Friday was a rest day and I allowed myself to do nothing more strenuous than turn the pages of my book and raise a coffee cup to my lips. I didn't actually feel too bad - my legs are used to it and the rest of me can cope, but I enjoy guilt-free laziness the most. That evening though I was lucky enough to meet up with Tyler and Tara from Going Slowly - I started following their blog in 2009 as they set off on their bikes from Scotland (having flown there from the US) to ride the World and it helped me to overcome the fears that I had before setting off myself. They've since visited 20 countries including Russia, Mongolia, Finland and Tunisia, and through some incredible stroke of luck we found ourselves in the same town at the same time 18 months later. They are just as nice in real life as their excellent writing leads you to believe, and it was interesting to swap experiences and compare thoughts over dinner - we have done things very differently, traveled in different directions at different speeds and with different mentalities, but the bond between people who have immersed themselves in the world and realised they love it was clear. Sadly the non-stop nature of the ensuing days meant we didn't get the chance to meet up again, but hopefully we will find ourselves sharing time and space again one day.

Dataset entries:

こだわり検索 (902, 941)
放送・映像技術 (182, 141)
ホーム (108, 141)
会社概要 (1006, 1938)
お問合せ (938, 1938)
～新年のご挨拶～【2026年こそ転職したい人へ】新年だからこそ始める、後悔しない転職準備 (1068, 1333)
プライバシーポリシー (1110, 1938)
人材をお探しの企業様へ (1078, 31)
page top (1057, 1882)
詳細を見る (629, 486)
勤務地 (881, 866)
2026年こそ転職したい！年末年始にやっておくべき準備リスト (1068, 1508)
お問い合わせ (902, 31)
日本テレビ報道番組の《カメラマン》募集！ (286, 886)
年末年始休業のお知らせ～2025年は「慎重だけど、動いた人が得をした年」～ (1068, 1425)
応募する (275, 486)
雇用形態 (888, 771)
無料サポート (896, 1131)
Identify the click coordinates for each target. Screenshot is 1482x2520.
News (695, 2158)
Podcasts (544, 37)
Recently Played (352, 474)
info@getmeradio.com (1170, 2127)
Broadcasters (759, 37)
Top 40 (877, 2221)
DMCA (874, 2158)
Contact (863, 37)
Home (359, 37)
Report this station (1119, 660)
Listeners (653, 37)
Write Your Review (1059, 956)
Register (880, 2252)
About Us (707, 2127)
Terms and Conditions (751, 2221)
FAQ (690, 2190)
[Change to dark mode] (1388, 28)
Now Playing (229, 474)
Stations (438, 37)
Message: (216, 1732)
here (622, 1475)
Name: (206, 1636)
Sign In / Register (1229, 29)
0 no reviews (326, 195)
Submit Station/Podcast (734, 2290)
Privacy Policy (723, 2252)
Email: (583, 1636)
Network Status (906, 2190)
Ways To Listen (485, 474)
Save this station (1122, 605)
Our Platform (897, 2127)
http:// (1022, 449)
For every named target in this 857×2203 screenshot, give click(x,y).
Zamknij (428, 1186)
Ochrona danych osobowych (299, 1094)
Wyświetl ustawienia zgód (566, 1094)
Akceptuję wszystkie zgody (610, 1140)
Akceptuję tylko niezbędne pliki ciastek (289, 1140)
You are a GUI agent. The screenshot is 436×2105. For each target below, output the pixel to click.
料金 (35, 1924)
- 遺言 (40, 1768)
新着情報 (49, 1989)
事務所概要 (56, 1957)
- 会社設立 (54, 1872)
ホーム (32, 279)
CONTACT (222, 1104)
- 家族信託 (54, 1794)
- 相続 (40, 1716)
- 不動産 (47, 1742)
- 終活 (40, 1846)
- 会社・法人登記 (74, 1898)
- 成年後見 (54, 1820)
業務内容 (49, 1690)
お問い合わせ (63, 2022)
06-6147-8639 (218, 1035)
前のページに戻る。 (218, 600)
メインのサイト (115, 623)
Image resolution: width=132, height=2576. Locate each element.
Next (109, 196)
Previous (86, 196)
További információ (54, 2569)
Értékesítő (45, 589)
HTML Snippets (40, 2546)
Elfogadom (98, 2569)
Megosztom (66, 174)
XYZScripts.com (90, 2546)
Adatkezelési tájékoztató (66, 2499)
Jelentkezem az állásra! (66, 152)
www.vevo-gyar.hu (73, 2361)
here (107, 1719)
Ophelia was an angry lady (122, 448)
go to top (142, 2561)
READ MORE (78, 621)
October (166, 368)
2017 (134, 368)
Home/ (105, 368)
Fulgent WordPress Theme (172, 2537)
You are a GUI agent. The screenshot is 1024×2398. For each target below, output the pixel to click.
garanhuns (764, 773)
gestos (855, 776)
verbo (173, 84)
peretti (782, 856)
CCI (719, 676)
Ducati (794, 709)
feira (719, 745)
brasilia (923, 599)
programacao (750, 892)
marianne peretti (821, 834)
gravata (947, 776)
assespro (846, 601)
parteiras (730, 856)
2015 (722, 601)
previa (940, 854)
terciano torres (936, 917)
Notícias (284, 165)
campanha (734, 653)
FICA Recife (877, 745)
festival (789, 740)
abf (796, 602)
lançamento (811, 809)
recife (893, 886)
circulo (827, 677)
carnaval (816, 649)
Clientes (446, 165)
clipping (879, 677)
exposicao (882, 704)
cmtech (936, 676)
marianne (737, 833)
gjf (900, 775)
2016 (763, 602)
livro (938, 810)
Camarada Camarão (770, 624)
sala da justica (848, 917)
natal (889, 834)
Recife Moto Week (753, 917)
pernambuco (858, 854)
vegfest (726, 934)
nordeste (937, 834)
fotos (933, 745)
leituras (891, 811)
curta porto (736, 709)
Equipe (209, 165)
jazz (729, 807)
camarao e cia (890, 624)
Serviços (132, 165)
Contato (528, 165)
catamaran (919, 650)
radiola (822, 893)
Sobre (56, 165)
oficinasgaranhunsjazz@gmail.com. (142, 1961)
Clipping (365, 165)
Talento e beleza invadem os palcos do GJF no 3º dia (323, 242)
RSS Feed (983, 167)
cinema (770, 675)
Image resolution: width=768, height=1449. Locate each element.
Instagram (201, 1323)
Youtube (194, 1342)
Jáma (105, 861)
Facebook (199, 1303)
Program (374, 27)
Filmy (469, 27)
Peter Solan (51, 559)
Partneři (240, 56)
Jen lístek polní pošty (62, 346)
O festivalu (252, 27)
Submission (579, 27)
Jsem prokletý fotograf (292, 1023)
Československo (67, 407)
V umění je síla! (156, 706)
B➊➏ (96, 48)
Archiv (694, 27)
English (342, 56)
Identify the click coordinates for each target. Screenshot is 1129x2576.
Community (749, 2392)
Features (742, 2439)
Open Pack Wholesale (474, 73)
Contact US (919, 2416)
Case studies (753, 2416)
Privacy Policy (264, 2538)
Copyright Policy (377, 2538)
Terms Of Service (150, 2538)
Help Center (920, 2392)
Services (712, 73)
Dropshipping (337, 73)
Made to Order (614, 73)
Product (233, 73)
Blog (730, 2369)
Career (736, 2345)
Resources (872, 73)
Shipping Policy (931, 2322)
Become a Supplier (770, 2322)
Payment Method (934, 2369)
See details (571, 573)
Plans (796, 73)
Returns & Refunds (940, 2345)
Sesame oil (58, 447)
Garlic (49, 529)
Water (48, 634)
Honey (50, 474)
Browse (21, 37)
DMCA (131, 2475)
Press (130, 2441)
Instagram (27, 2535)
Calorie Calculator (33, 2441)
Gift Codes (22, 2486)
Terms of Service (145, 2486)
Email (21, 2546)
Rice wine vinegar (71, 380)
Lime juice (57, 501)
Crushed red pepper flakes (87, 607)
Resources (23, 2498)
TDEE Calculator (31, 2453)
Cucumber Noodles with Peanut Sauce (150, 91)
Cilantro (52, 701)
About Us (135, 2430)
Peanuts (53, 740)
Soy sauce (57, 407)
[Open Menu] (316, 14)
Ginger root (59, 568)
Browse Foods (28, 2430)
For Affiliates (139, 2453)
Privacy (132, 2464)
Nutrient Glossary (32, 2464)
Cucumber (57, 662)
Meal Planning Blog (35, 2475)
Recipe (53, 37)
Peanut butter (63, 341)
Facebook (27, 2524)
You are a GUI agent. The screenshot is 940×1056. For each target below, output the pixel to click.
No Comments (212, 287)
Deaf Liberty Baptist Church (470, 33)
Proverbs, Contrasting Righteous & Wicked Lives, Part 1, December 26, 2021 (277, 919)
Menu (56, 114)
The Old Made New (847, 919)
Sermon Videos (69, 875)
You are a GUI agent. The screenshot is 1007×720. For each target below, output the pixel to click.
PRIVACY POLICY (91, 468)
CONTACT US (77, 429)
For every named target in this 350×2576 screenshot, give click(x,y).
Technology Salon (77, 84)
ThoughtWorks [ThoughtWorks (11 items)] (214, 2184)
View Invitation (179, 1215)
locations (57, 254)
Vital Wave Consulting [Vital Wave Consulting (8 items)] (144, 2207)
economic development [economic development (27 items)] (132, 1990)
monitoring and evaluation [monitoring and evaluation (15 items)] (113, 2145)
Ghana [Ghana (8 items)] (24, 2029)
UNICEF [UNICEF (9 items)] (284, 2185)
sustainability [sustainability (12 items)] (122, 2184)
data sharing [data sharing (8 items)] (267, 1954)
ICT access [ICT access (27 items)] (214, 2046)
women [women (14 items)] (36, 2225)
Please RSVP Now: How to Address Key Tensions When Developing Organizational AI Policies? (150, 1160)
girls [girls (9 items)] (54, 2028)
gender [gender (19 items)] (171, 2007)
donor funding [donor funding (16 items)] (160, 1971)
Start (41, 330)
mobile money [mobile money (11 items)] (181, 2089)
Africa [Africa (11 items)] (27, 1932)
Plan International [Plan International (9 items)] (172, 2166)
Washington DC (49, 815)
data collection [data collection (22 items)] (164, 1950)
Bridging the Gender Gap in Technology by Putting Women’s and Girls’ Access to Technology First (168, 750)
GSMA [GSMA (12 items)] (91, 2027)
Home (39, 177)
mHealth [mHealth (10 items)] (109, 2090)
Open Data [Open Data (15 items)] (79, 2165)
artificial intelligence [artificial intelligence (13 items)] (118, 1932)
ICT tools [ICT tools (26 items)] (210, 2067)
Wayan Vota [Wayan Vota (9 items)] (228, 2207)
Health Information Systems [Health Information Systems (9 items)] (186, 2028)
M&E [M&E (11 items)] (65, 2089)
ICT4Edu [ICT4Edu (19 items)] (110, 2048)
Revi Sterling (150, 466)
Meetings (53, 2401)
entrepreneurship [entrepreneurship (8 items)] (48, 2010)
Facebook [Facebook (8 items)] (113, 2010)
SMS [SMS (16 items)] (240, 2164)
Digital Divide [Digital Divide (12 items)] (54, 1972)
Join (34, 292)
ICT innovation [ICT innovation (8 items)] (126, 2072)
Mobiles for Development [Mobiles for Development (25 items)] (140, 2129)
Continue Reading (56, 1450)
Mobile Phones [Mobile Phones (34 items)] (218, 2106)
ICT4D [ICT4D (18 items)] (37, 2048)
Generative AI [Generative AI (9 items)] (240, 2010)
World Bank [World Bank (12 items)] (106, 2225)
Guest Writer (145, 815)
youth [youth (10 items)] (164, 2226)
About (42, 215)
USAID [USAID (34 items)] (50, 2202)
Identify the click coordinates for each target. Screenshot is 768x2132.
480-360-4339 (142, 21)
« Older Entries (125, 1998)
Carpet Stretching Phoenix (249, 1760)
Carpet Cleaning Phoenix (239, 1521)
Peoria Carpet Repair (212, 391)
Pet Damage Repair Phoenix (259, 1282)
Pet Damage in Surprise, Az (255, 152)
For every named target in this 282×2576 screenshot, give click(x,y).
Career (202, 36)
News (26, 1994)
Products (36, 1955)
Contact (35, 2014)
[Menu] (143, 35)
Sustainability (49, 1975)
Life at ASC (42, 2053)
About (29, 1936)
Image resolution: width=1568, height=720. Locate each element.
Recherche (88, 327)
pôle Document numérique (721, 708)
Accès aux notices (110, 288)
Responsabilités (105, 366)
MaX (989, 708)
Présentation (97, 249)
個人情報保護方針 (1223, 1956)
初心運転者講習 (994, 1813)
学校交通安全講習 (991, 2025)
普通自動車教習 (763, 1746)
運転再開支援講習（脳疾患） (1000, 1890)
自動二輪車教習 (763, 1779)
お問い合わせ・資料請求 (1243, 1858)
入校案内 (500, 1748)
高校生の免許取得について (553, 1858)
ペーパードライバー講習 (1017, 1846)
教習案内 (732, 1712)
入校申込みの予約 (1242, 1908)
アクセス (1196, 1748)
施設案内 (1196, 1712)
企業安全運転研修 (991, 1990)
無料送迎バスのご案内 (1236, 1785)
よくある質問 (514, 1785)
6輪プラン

◆ What is asked ◆
• a. Repeat the rest-day passage word for word.
• b. Reproduce the lines of the listing from the line with "GSMA [GSMA (12 items)] (91, 2027)" to the line with "Wayan Vota [Wayan Vota (9 items)] (228, 2207)", including both of those lines.
The rest-day passage and the listing are separate, unrelated material.

◆ Answers to the problems ◆
• a.
Friday was a rest day and I allowed myself to do nothing more strenuous than turn the pages of my book and raise a coffee cup to my lips. I didn't actually feel too bad - my legs are used to it and the rest of me can cope, but I enjoy guilt-free laziness the most. That evening though I was lucky enough to meet up with Tyler and Tara from Going Slowly - I started following their blog in 2009 as they set off on their bikes from Scotland (having flown there from the US) to ride the World and it helped me to overcome the fears that I had before setting off myself. They've since visited 20 countries including Russia, Mongolia, Finland and Tunisia, and through some incredible stroke of luck we found ourselves in the same town at the same time 18 months later. They are just as nice in real life as their excellent writing leads you to believe, and it was interesting to swap experiences and compare thoughts over dinner - we have done things very differently, traveled in different directions at different speeds and with different mentalities, but the bond between people who have immersed themselves in the world and realised they love it was clear. Sadly the non-stop nature of the ensuing days meant we didn't get the chance to meet up again, but hopefully we will find ourselves sharing time and space again one day.

• b.
GSMA [GSMA (12 items)] (91, 2027)
Home (39, 177)
mHealth [mHealth (10 items)] (109, 2090)
Open Data [Open Data (15 items)] (79, 2165)
artificial intelligence [artificial intelligence (13 items)] (118, 1932)
ICT tools [ICT tools (26 items)] (210, 2067)
Wayan Vota [Wayan Vota (9 items)] (228, 2207)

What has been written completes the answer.